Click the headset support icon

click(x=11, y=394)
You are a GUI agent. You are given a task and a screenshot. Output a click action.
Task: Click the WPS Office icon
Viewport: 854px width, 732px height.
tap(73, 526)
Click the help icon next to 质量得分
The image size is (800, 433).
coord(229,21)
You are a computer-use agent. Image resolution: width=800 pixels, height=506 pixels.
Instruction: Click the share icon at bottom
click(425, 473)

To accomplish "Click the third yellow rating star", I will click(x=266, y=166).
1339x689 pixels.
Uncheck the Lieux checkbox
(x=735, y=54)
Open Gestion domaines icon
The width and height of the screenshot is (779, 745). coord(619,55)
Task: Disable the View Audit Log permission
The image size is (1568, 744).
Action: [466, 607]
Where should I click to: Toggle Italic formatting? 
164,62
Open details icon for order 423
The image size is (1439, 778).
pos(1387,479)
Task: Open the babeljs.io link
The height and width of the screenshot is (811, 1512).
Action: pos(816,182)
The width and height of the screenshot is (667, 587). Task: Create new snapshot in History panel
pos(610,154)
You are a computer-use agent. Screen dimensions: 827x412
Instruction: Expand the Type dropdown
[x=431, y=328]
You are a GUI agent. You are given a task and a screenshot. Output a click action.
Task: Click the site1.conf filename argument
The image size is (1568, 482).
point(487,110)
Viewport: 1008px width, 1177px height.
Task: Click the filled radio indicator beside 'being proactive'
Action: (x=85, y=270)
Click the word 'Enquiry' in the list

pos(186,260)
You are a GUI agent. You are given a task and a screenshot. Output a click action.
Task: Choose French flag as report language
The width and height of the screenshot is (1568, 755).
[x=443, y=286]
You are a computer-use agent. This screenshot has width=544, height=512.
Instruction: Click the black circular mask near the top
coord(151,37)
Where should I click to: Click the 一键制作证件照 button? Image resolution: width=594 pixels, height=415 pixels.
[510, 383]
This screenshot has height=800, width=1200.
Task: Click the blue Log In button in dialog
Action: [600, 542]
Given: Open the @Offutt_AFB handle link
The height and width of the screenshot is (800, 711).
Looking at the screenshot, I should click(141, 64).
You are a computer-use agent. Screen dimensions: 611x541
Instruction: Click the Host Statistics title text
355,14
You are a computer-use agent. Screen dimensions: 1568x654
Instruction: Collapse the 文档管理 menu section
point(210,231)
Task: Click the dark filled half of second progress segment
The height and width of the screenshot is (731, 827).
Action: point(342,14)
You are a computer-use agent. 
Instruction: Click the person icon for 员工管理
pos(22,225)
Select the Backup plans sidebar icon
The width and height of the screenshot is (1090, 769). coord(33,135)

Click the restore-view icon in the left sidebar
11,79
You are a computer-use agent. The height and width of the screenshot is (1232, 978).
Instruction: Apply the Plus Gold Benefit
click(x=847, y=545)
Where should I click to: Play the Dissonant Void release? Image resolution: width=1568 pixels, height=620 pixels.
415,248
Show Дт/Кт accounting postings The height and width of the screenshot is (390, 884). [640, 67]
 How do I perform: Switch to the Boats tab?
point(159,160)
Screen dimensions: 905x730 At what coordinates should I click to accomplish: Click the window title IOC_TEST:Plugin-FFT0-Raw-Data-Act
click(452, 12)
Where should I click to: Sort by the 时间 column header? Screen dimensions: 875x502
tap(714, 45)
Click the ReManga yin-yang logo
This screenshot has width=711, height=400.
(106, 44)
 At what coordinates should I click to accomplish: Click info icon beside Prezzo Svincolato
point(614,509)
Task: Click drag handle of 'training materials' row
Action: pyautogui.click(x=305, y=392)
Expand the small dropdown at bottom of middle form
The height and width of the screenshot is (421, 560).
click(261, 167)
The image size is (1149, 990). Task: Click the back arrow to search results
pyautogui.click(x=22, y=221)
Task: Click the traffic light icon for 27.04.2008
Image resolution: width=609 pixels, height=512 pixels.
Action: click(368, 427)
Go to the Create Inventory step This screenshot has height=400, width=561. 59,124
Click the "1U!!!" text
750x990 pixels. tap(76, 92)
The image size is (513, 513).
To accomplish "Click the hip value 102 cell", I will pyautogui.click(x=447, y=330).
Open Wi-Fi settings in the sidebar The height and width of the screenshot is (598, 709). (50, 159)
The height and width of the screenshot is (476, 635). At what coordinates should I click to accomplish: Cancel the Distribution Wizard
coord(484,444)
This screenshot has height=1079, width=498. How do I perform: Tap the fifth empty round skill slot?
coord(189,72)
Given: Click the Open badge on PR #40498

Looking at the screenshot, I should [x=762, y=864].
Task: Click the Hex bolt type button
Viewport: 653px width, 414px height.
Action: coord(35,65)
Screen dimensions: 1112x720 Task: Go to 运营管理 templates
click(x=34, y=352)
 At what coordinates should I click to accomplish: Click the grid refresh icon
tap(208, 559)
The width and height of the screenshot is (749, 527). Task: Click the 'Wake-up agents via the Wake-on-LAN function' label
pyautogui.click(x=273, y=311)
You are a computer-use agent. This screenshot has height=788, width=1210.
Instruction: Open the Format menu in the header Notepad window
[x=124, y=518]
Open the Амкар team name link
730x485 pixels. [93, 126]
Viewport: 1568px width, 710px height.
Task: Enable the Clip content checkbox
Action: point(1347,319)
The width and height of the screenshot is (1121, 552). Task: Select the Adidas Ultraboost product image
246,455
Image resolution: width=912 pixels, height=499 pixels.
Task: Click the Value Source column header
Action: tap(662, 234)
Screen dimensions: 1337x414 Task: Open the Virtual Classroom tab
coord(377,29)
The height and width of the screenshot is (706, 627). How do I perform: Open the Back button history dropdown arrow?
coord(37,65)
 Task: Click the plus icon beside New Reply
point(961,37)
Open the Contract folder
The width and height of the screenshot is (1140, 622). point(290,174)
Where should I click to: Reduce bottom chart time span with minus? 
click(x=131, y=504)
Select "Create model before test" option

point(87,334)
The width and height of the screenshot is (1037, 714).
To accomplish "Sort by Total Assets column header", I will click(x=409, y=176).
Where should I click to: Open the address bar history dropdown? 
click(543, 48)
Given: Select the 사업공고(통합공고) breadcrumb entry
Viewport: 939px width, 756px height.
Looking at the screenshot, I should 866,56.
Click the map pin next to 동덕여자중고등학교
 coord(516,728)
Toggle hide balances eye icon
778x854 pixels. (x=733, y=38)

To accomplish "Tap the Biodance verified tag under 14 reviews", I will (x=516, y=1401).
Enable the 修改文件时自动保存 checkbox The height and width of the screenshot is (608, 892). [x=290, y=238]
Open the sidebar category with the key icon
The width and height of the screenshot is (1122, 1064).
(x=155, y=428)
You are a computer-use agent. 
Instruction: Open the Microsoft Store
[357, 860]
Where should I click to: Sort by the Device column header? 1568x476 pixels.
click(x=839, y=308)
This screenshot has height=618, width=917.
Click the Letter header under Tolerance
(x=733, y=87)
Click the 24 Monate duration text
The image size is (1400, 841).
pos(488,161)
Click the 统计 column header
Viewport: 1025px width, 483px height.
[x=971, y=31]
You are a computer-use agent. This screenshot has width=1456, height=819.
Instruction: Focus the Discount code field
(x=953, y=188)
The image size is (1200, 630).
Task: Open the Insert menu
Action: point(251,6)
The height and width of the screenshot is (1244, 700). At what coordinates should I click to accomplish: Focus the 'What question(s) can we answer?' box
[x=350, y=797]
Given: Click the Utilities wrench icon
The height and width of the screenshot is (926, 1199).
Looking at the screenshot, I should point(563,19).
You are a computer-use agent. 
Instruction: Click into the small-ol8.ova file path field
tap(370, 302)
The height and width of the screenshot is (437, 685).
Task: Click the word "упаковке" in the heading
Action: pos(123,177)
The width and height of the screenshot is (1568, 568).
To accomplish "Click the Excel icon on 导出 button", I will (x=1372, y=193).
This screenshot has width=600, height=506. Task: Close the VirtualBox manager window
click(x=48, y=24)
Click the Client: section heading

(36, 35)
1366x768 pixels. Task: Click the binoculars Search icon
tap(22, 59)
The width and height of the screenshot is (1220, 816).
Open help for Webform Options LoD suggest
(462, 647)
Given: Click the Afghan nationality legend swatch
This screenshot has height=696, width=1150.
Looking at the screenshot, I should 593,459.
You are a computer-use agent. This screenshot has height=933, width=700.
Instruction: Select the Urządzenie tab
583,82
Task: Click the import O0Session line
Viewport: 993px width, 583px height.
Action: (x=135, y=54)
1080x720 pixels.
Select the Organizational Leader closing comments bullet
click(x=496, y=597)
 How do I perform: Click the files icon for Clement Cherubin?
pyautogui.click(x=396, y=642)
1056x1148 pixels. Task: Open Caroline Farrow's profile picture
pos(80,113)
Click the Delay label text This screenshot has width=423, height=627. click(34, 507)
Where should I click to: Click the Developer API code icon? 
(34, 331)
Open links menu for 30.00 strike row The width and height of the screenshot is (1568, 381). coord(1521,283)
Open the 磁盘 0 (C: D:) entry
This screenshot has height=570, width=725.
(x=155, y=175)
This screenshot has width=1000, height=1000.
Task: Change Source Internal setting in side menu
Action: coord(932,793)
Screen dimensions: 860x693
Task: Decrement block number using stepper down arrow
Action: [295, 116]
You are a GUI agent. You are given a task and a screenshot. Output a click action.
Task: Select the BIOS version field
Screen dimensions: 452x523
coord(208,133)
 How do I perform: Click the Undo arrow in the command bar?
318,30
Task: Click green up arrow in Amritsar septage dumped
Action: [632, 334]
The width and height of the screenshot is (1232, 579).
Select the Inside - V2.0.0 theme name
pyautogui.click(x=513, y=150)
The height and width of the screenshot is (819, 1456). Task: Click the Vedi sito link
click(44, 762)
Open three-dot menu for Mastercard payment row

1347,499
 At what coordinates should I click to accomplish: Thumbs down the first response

********

Directions for this task:
Would you copy every line of the entries in which "entry" appears?

The completed task:
Given: Select the 사업공고(통합공고) breadcrumb entry
Open the 磁盘 0 (C: D:) entry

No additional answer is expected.